Buah-buah ini tidak disertai dengan surat jaminan kesehatan dan berpotensi membawa lalat buah yang belum terdapat di Indonesia. Mengacu pada Permentan No. 42 Tahun 2012, spesies lalat buah ini termasuk kategori Bactrocera Tsuneonis/Japanese Orange Fly/Cytrus Fruit Fly, yang pernah mewabah di Jepang dan menyebabkan gagal panen 50 persen. Langkah ini dilakukan guna menyelamatkan 2,2 triliun potensi kerugian petani yang terjadi apabila telur dan larva lalat buah ini menjangkiti tanaman jeruk dalam negeri.
“Jadi ini bukan pertama kali. Kita harus mem-protect petani seluruh Indonesia. Yang hari ini kita saksikan ada jeruk dari negara China yang masuk ke Indonesia tetapi tidak dilengkapi dengan dokumen. Di luarnya ditutupi dengan pir, apel dan seterusnya. Tetapi di dalam isinya adalah jeruk. Ini sangat berbahaya untuk beredar di Indonesia dan diduga mengandung lalat buah”, jelas Andi Amran Sulaiman saat membuka salah satu kontainer.
“Ada 34 kontainer. Kondisi busuk, sudah rusak. Kami sudah serahkan ke pihak berwajib dan ditindak tegas. Dan biar penegak hukum yang menindak mereka. Ini pasti dimusnahkan. Ini bukan saja jeruk. Tapi juga ada jagung, bawang merah. Kami sudah musnahkan di Sumatera. Kita harus pengetatan, pengecekan,pengawasan, pengontrolan”, tambah Menteri asal Makassar ini.
Komisi IV DPR RI mendukung sekali upaya Karantina Pertanian menangkal setiap komoditas pertanian yang masuk ke dalam negeri.
“Seperti saat ini, secara administrasi yang disampaikan kepada otoritas pelabuhan kita bahwa pir. Tidak tahunya di dalamnya ada buah jeruk yang didalamnya terdapat berbagai potensi lalat buah. Ini juga bisa mengganggu keamanan kita. Jadi ini bisa diberikan pasal berlapis”, jelas Herman Khaeron di terminal Peti Kemas saat bersama anggota Komisi IV DPR lainnya.

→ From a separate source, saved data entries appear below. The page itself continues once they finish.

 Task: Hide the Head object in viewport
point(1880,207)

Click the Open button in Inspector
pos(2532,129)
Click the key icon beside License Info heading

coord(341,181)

Herman Khaeron menjelaskan pelaku bisa dijerat dengan UU No 14 Tahun 2002 tentang Karantina Tumbuhan dan UU No 18 tahun 2012 tentang Keamanan Pangan.
“Jadi saya kira hal-hal yang seperti ini berikan contoh yang sekeras-kerasnya supaya ke depan para pelaku trading, pemasukan atau importer illegal juga dapat jera. Sehingga ke depannya ini dapat kita dukung”, tambah Herman
Komisi IV DPR RI juga mendukung penutupan keran impor buah – buahan dari luar negeri yang dilakukan Kementerian Pertanian.
“Perlu dicatat bahwa kami sudah menyetujui terhadap keinginan Kementerian Pertanian untuk hanya dalam beberapa importasi hortikultura. Ini juga salah satu cara agar produk lokal kita lebih kompetitif, lebih bergairah sehingga dapat bersaing dengan produk-produk impor dan ke depan saya kira, kita ingin ini akan tumbuh dari masyarakat Indonesia, bahwa kita lebih membutuhkan buah lokal daripada buah impor”
Mengamini pernyataan Komisi IV DPR RI, Mentan juga menambahkan bahwa ekspor hortikultura telah naik sebesar 100 persen.
“Ekspor bawang naik 100 %, ekspor mangga naik, ekspor jagung juga naik 1000 %. Tahun 2014 sebanyak 37 ribu ton. Tahun 2015 naik 250 ribu ton. Sekali-sekali jangan tanya impor. Tahun lalu ada ekspor kecil-kecil. Tahun ini kita doakan. Ini ada dukungan Komisi IV DPR RI. Kementerian Pertanian tidak bisa jalan sendiri. Harus sinergik.”
DPR RI menyakini bahwa potensi buah lokal mampu menyaingi buah impor. Baik dari segi kualitas maupun kuantitas. DPR RI menggantungkan harapan yang besar kepada Kementerian Pertanian agar kedaulatan pangan dapat segera tercapai.
“Bertahap saya kira. Jenis yang dikonsumsi masyarakat itu kan beragam. Keberagaman ini yang tentunya satu persatu harus dipilah dan didorong dengan pemetaan area. Akan tetapi saya yakin kita memiliki keunggulan kompetitif, komparatif, utamanya di bidang agraris baik itu tanaman pangan maupun tanaman hortikultura, saya yakin suatu saat juga akan mandiri bahkan suatu saat mungkin kita akan menjadi dapur dunia”, tutup Herman.